Le gyrophare bleuté tournoyait dans le silence de la nuit, éclairant par à-coups les parois embuées de la vieille voiture garée sur un trottoir désert. Elijah ouvrit brusquement les yeux, éblouie par la lumière crue. Deux silhouettes approchaient, torches en main.

— Madame, c'est votre véhicule ? demanda l'un des agents, en tapant légèrement à la vitre.

Elle hocha la tête, confuse, encore engourdie de sommeil.

— Vous ne pouvez pas dormir ici. Ce véhicule n'est pas autorisé à stationner dans cette zone, et vous n'avez pas d'adresse de résidence. On va devoir le faire remorquer.

Les mots frappèrent sa conscience comme des coups sourds. Elle tenta de négocier, de gagner du temps, mais rien n'y fit. Elle récupéra ses affaires dans une précipitation nerveuse, un sac mal fermé, une veste trop légère pour la saison. La panique s'éleva dans son ventre, une vague irrésistible.

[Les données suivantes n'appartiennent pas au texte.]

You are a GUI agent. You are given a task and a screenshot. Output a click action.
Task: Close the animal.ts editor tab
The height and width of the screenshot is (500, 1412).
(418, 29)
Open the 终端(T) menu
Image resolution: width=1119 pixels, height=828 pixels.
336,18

Elle sortit son téléphone, chercha dans ses contacts, les doigts tremblants. Puis appuya sur le nom de Charlotte.

La sonnerie du téléphone tira Charlotte de son sommeil. Il était presque trois heures du matin. Elle mit quelques secondes à retrouver ses esprits, puis décrocha, sa voix encore ensommeillée.

— Allô ?

— C'est moi... Elijah. Je suis désolée, je... Je sais pas à qui d'autre m'adresser.

La voix tremblait à peine, mais suffisamment pour que Charlotte se redresse dans son lit, une alarme sourde dans sa poitrine.

— Qu'est-ce qu'il se passe ?

Un silence. Puis une inspiration saccadée.

— La police... Ils m'ont réveillée. J'étais dans ma voiture. Ils ont vu que je dormais dedans et... ils l'ont emmenée à la fourrière.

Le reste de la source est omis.